Pulmonary Arterial Hypertension (WHO Group I PH, or PAH) is a progressive disease with limited medical treatment options. Pulmonary artery denervation therapy (PADN) has been attempted in these patients; however, while observational data indicate that PADN may be associated with improved hemodynamics and exercise capacity, there has yet to be a randomized trial examining the utility of this technique. In a breaking presentation at the 2022 TCT Conference today, Dr. Shao-Liang Chen (Nanjing First Hospital) and his team presented their study: “Safety and Efficacy of Pulmonary Artery Denervation in Patients With Pulmonary Arterial Hypertension,” or the PADN-CFDA study.
The PADN-CFDA study (NCT03282266) was a prospective, multi-center, sham-control randomized trial conducted across 11 sites in China evaluating PADN in WHO Group I PAH patients not taking PAH-specific drugs for at least 30 days.

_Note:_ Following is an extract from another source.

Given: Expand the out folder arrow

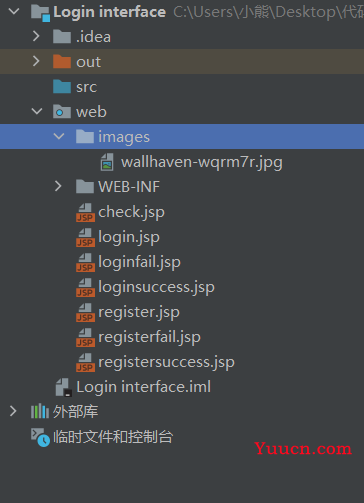Looking at the screenshot, I should (36, 61).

The inclusion criteria comprised adults age 18-70 with PAH, defined by a mPAP ≥ 25 mm Hg on right heart catheterization; relevant exclusions included patients with any additional etiology of PH, depressed cardiac index <1.5 L/min/m2, or creatinine clearance < 30ml/min. 128 patients were randomized; 63 patients were assigned to PADN, and 65 were assigned to the sham procedure. Both groups were also treated with a phosphodiesterase inhibitor (PDE-5i). The mean age was 40, and the majority of patients had idiopathic PAH.

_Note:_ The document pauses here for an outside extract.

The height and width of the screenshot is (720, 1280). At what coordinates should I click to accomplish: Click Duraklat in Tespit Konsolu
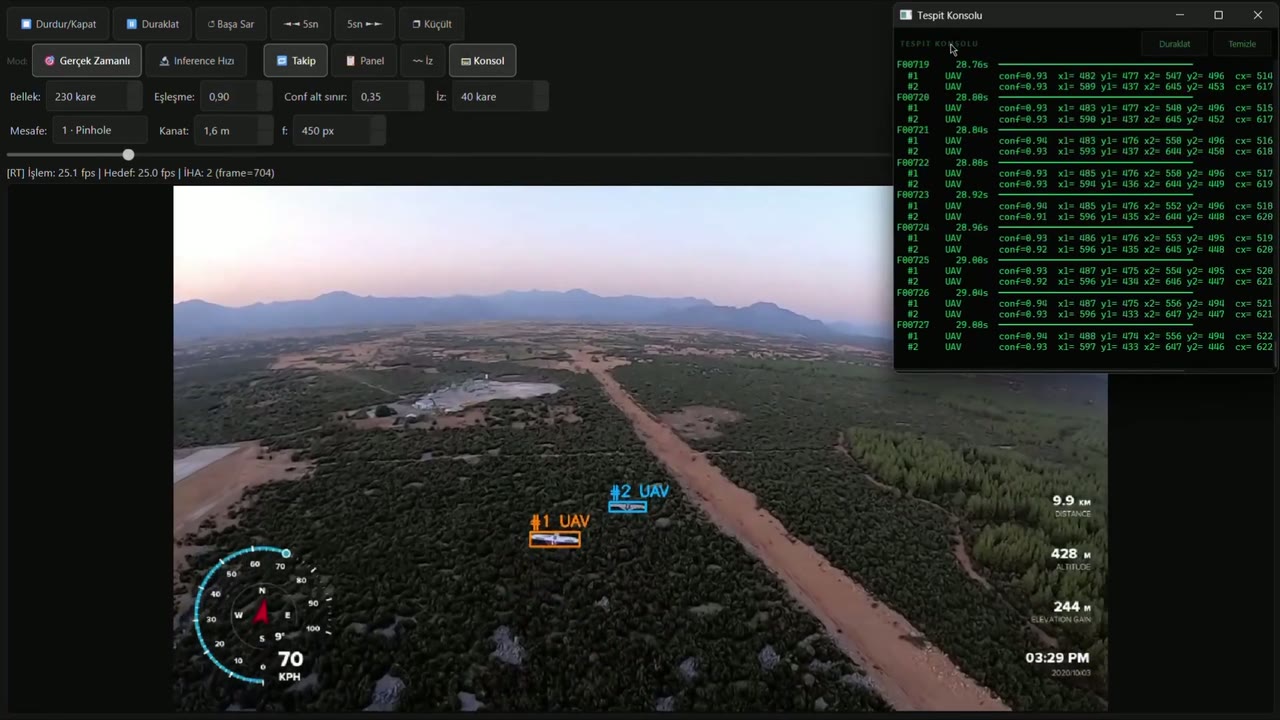pos(1174,44)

The primary endpoint was the between-group difference in the change in 6-minute walk distance (6MWD) from baseline to 6 months. Patients who underwent PADN had a substantial improvement in 6MWD compared to the sham group with PDE-5i therapy alone (treatment effect 33.8, 95% CI (16.7, 50.9), p <0.001). In secondary analysis, patients who underwent PADN also had a significant reduction in change in NT-pro BNP (-58.5% vs -25.2%, p =0.018) and pulmonary vascular resistance (PVR) (-27% vs -14.8%, p =0.003) at 6 months compared to the sham procedure. On hemodynamic and echocardiographic assessment, patients undergoing PADN experienced significant increases in measures of RV function compared to sham, including improved right atrial pressure and mean PAP on right heart catheterization and improved RV fractional area change, TAPSE, and RV global longitudinal strain on echocardiogram.
When discussing the clinical implications of the study at TCT, Dr. Chen stated: “Treatment with PADN plus a phosphodiesterase inhibitor was safe and resulted in improved exercise capacity at 6 months compared with phosphodiesterase treatment alone….treatment with PADN also reduced pulmonary vascular resistance and pulmonary artery pressure…during 6 months of follow-up.”